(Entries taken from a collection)
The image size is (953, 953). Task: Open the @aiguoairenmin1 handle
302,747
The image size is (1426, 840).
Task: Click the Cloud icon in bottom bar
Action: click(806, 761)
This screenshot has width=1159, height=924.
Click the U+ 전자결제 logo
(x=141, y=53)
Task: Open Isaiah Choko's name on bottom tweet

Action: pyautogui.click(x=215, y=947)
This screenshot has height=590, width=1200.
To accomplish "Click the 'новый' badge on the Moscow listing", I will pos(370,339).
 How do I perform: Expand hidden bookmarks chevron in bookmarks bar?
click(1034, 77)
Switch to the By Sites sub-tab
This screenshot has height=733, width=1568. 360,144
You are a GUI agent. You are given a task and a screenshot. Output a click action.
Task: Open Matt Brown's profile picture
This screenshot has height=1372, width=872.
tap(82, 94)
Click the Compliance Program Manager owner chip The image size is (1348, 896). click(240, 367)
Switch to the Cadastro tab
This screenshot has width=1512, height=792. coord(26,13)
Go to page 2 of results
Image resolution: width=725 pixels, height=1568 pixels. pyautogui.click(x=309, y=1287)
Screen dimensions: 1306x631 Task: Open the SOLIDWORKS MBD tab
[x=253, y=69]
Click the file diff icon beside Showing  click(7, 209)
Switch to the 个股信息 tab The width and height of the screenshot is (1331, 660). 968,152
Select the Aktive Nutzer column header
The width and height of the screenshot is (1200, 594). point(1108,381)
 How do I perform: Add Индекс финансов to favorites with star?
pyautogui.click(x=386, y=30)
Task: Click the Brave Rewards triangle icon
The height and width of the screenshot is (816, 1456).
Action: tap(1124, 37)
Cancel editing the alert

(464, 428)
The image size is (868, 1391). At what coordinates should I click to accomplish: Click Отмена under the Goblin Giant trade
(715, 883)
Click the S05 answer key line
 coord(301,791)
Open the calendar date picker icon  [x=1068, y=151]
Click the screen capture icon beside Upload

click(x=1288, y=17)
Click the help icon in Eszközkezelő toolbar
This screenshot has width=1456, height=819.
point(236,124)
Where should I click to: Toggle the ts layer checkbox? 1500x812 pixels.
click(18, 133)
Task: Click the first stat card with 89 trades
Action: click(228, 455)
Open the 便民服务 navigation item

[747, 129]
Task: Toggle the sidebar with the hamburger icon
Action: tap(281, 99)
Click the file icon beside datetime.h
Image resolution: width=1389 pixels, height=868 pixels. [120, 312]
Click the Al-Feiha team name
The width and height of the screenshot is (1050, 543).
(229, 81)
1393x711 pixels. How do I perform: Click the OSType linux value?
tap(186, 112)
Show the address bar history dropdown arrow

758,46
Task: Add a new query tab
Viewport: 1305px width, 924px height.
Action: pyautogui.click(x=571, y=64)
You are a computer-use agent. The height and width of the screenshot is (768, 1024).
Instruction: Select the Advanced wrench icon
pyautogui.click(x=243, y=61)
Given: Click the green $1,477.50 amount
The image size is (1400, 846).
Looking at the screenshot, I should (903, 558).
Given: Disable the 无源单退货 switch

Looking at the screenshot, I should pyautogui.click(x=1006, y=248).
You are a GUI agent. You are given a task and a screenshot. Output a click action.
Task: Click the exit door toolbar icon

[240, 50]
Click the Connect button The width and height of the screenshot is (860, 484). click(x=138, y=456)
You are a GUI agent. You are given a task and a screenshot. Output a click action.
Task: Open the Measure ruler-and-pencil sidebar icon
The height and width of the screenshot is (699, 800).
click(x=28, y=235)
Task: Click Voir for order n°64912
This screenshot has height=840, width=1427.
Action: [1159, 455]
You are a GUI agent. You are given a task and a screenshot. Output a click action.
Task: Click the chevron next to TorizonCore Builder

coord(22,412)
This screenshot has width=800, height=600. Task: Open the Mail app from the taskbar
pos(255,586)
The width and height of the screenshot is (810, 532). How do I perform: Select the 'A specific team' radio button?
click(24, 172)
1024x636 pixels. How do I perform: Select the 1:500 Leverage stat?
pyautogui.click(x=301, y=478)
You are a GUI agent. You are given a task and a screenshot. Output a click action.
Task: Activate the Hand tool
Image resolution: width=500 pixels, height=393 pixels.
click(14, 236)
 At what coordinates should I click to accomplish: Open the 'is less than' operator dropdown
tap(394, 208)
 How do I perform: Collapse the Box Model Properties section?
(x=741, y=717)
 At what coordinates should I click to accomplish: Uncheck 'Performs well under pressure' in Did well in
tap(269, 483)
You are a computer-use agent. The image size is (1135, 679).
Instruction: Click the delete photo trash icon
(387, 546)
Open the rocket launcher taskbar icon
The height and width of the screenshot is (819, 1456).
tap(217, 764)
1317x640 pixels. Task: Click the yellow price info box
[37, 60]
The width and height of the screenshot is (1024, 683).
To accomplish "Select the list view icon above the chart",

→ **Work instructions**
Copy out every one of the entries above, line for line, without changing anything.

→ **Task solution**
The image size is (953, 953). Task: Open the @aiguoairenmin1 handle
302,747
The image size is (1426, 840).
Task: Click the Cloud icon in bottom bar
Action: click(806, 761)
This screenshot has width=1159, height=924.
Click the U+ 전자결제 logo
(x=141, y=53)
Task: Open Isaiah Choko's name on bottom tweet

Action: pyautogui.click(x=215, y=947)
This screenshot has height=590, width=1200.
To accomplish "Click the 'новый' badge on the Moscow listing", I will pos(370,339).
 How do I perform: Expand hidden bookmarks chevron in bookmarks bar?
click(1034, 77)
Switch to the By Sites sub-tab
This screenshot has height=733, width=1568. 360,144
You are a GUI agent. You are given a task and a screenshot. Output a click action.
Task: Open Matt Brown's profile picture
This screenshot has height=1372, width=872.
tap(82, 94)
Click the Compliance Program Manager owner chip The image size is (1348, 896). click(240, 367)
Switch to the Cadastro tab
This screenshot has width=1512, height=792. coord(26,13)
Go to page 2 of results
Image resolution: width=725 pixels, height=1568 pixels. pyautogui.click(x=309, y=1287)
Screen dimensions: 1306x631 Task: Open the SOLIDWORKS MBD tab
[x=253, y=69]
Click the file diff icon beside Showing  click(7, 209)
Switch to the 个股信息 tab The width and height of the screenshot is (1331, 660). 968,152
Select the Aktive Nutzer column header
The width and height of the screenshot is (1200, 594). point(1108,381)
 How do I perform: Add Индекс финансов to favorites with star?
pyautogui.click(x=386, y=30)
Task: Click the Brave Rewards triangle icon
The height and width of the screenshot is (816, 1456).
Action: tap(1124, 37)
Cancel editing the alert

(464, 428)
The image size is (868, 1391). At what coordinates should I click to accomplish: Click Отмена under the Goblin Giant trade
(715, 883)
Click the S05 answer key line
 coord(301,791)
Open the calendar date picker icon  [x=1068, y=151]
Click the screen capture icon beside Upload

click(x=1288, y=17)
Click the help icon in Eszközkezelő toolbar
This screenshot has width=1456, height=819.
point(236,124)
Where should I click to: Toggle the ts layer checkbox? 1500x812 pixels.
click(18, 133)
Task: Click the first stat card with 89 trades
Action: click(228, 455)
Open the 便民服务 navigation item

[747, 129]
Task: Toggle the sidebar with the hamburger icon
Action: tap(281, 99)
Click the file icon beside datetime.h
Image resolution: width=1389 pixels, height=868 pixels. [120, 312]
Click the Al-Feiha team name
The width and height of the screenshot is (1050, 543).
(229, 81)
1393x711 pixels. How do I perform: Click the OSType linux value?
tap(186, 112)
Show the address bar history dropdown arrow

758,46
Task: Add a new query tab
Viewport: 1305px width, 924px height.
Action: pyautogui.click(x=571, y=64)
You are a computer-use agent. The height and width of the screenshot is (768, 1024).
Instruction: Select the Advanced wrench icon
pyautogui.click(x=243, y=61)
Given: Click the green $1,477.50 amount
The image size is (1400, 846).
Looking at the screenshot, I should (903, 558).
Given: Disable the 无源单退货 switch

Looking at the screenshot, I should pyautogui.click(x=1006, y=248).
You are a GUI agent. You are given a task and a screenshot. Output a click action.
Task: Click the exit door toolbar icon

[240, 50]
Click the Connect button The width and height of the screenshot is (860, 484). click(x=138, y=456)
You are a GUI agent. You are given a task and a screenshot. Output a click action.
Task: Open the Measure ruler-and-pencil sidebar icon
The height and width of the screenshot is (699, 800).
click(x=28, y=235)
Task: Click Voir for order n°64912
This screenshot has height=840, width=1427.
Action: [1159, 455]
You are a GUI agent. You are given a task and a screenshot. Output a click action.
Task: Click the chevron next to TorizonCore Builder

coord(22,412)
This screenshot has width=800, height=600. Task: Open the Mail app from the taskbar
pos(255,586)
The width and height of the screenshot is (810, 532). How do I perform: Select the 'A specific team' radio button?
click(24, 172)
1024x636 pixels. How do I perform: Select the 1:500 Leverage stat?
pyautogui.click(x=301, y=478)
You are a GUI agent. You are given a task and a screenshot. Output a click action.
Task: Activate the Hand tool
Image resolution: width=500 pixels, height=393 pixels.
click(14, 236)
 At what coordinates should I click to accomplish: Open the 'is less than' operator dropdown
tap(394, 208)
 How do I perform: Collapse the Box Model Properties section?
(x=741, y=717)
 At what coordinates should I click to accomplish: Uncheck 'Performs well under pressure' in Did well in
tap(269, 483)
You are a computer-use agent. The image size is (1135, 679).
Instruction: Click the delete photo trash icon
(387, 546)
Open the rocket launcher taskbar icon
The height and width of the screenshot is (819, 1456).
tap(217, 764)
1317x640 pixels. Task: Click the yellow price info box
[37, 60]
The width and height of the screenshot is (1024, 683).
To accomplish "Select the list view icon above the chart",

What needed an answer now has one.